If you really don’t care what I think, why do you need me to think you don’t care?

This is a short reflection about a common and quirky(?) statement: ‘I don’t care what you think.’

‘I don’t care what you think’ raises a question: what is the point of saying it?

Only someone who really cares what I think needs me to know how much they don’t care. And it appears that they care a great deal that I understand that they don’t care. In fact, appearing to not care is something they seem to care about a great deal.

‘I don’t care what you think’ thus says a great deal about what the speaker wants me to think. Otherwise, there is very little point in speaking the words in the first place. The fact they are saying these words suggests that, in fact, they do care what I think. The phrase is an interesting paradox of language, when you think about it.
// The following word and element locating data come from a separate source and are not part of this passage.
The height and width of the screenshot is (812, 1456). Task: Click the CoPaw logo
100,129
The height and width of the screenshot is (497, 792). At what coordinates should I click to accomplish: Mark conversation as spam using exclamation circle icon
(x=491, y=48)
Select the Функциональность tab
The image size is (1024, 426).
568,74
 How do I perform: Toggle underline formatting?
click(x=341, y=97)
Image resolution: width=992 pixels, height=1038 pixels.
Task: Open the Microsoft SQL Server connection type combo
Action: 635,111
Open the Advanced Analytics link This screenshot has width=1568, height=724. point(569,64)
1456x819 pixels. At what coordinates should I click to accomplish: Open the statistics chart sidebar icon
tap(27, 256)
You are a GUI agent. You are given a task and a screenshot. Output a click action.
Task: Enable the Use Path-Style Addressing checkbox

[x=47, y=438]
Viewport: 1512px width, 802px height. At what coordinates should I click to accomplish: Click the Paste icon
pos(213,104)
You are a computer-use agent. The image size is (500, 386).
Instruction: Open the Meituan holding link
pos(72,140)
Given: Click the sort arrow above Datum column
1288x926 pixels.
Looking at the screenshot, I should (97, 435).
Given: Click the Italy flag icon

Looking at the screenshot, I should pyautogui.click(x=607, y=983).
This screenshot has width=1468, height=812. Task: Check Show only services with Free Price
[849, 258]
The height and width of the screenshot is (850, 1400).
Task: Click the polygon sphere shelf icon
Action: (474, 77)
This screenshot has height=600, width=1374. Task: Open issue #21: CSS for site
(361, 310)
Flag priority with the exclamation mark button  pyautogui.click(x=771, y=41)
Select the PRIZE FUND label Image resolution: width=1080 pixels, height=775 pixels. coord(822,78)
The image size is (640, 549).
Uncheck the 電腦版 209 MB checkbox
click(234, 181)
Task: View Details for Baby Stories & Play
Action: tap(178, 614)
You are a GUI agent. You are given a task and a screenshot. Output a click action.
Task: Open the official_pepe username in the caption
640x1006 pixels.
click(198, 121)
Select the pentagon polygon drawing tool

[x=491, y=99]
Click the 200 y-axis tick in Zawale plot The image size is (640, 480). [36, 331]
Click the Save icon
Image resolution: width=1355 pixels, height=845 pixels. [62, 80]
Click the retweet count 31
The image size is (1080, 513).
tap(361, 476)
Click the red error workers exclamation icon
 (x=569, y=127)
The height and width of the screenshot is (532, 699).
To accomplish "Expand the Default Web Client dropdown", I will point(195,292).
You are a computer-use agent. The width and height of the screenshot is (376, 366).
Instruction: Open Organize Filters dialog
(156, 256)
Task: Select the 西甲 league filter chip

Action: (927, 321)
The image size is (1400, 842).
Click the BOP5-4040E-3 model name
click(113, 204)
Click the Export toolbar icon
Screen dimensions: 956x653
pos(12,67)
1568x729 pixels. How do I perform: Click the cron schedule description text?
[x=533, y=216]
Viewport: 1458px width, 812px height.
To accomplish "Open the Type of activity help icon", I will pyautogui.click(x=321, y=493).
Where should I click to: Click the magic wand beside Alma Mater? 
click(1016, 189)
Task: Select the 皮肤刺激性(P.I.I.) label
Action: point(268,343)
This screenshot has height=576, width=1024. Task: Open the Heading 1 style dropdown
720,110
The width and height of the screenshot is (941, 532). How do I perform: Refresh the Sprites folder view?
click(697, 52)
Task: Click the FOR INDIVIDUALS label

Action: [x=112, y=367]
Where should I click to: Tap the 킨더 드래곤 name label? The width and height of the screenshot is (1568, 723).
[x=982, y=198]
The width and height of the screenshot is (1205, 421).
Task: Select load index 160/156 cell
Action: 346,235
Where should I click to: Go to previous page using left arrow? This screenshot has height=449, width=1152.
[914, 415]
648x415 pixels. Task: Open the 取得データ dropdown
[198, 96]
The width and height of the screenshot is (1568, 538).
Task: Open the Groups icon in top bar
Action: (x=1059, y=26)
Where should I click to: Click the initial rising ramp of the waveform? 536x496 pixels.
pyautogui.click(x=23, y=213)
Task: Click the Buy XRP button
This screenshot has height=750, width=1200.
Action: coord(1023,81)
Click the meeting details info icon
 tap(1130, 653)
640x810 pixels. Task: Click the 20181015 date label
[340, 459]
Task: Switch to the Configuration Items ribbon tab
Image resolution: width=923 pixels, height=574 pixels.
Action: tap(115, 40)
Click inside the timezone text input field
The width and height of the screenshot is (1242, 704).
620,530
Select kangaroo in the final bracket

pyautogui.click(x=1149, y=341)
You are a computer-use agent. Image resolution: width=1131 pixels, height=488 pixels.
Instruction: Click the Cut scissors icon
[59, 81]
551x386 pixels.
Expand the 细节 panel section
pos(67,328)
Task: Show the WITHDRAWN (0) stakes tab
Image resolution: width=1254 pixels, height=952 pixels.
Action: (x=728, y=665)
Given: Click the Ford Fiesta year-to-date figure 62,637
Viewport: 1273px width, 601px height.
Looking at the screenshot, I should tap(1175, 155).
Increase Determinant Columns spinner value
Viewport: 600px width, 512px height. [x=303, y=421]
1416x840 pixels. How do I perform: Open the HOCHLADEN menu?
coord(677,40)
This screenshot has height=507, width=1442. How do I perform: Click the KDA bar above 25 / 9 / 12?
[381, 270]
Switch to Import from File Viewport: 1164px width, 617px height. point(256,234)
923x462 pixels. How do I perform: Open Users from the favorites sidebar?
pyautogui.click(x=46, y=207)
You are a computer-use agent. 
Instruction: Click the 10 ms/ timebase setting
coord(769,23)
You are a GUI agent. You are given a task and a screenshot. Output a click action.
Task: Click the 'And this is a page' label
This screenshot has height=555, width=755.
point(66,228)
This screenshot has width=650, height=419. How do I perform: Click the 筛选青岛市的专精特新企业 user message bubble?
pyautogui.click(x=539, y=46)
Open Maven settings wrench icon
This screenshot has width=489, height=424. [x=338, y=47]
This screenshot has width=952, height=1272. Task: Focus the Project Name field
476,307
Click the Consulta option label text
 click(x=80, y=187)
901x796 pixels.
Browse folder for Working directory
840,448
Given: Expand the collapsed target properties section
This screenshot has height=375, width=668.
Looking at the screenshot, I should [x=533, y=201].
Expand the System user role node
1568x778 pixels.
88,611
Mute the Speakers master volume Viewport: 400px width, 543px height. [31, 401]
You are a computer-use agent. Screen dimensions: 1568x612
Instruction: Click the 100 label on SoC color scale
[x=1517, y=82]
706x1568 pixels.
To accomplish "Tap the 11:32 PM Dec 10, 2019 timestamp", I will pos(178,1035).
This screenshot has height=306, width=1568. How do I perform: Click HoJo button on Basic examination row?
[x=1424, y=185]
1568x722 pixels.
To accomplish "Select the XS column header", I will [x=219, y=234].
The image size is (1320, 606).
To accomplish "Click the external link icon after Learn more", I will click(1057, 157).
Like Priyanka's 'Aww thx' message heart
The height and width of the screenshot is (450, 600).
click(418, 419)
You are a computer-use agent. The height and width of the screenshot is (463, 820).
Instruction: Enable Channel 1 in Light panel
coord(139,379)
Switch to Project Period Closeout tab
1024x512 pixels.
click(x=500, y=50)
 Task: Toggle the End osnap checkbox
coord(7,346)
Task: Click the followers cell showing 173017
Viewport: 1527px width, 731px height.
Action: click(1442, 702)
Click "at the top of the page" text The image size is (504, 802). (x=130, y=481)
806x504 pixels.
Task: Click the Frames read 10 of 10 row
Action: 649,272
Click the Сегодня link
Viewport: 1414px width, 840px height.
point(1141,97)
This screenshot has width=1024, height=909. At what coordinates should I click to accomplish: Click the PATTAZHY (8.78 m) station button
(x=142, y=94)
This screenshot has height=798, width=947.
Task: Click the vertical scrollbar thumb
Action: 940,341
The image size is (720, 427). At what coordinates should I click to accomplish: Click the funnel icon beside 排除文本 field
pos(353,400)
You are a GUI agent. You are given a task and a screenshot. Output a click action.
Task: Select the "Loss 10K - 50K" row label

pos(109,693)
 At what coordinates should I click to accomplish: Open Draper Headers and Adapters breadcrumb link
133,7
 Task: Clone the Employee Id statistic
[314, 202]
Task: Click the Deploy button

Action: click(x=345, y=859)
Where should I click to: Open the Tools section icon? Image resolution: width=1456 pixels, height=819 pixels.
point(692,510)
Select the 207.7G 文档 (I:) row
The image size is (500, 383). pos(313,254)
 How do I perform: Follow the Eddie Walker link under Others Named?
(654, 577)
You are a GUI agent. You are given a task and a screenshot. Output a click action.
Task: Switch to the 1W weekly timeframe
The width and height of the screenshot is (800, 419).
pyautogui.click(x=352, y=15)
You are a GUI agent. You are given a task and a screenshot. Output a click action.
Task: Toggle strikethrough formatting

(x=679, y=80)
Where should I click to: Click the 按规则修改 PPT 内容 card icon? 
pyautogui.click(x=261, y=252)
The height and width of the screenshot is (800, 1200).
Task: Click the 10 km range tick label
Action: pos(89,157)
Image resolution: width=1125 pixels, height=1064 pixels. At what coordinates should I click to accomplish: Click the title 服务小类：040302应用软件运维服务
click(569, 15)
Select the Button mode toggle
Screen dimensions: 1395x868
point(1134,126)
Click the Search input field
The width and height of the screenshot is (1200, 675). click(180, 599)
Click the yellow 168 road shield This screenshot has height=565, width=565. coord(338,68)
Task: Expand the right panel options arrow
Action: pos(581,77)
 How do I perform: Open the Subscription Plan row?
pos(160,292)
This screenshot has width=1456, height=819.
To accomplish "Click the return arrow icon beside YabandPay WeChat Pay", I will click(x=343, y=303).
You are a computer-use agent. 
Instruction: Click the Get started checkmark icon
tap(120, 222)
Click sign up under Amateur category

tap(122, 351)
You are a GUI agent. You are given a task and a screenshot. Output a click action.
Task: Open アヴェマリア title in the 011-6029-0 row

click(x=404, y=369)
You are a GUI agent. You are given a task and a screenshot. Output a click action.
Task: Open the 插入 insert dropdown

The more emphatically someone tries to convince me that they don’t care about my opinion, the more apparent it seems how much they in fact care deeply about my perception of their opinion.

3 thoughts on “If you really don’t care what I think, why do you need me to think you don’t care?

  1. Reminds me of the conversations I’ve had with some contemporary dance artists who insist that they don’t care if their audiences don’t get or enjoy their work. My response has been, if you don’t care then you don’t need me there in the audience to witness your work. If I can’t participate in the experience in some way even if it is to disagree with you or challenge you then why perform in front of an audience at all? Why present?

    • I wonder exactly the same thing when someone posts a selfie and declares, “This is who I am. This is my identity. I don’t care what anyone thinks!” It begs the question of why would you publicly post a selfie in the first place if the audience doesn’t matter at all?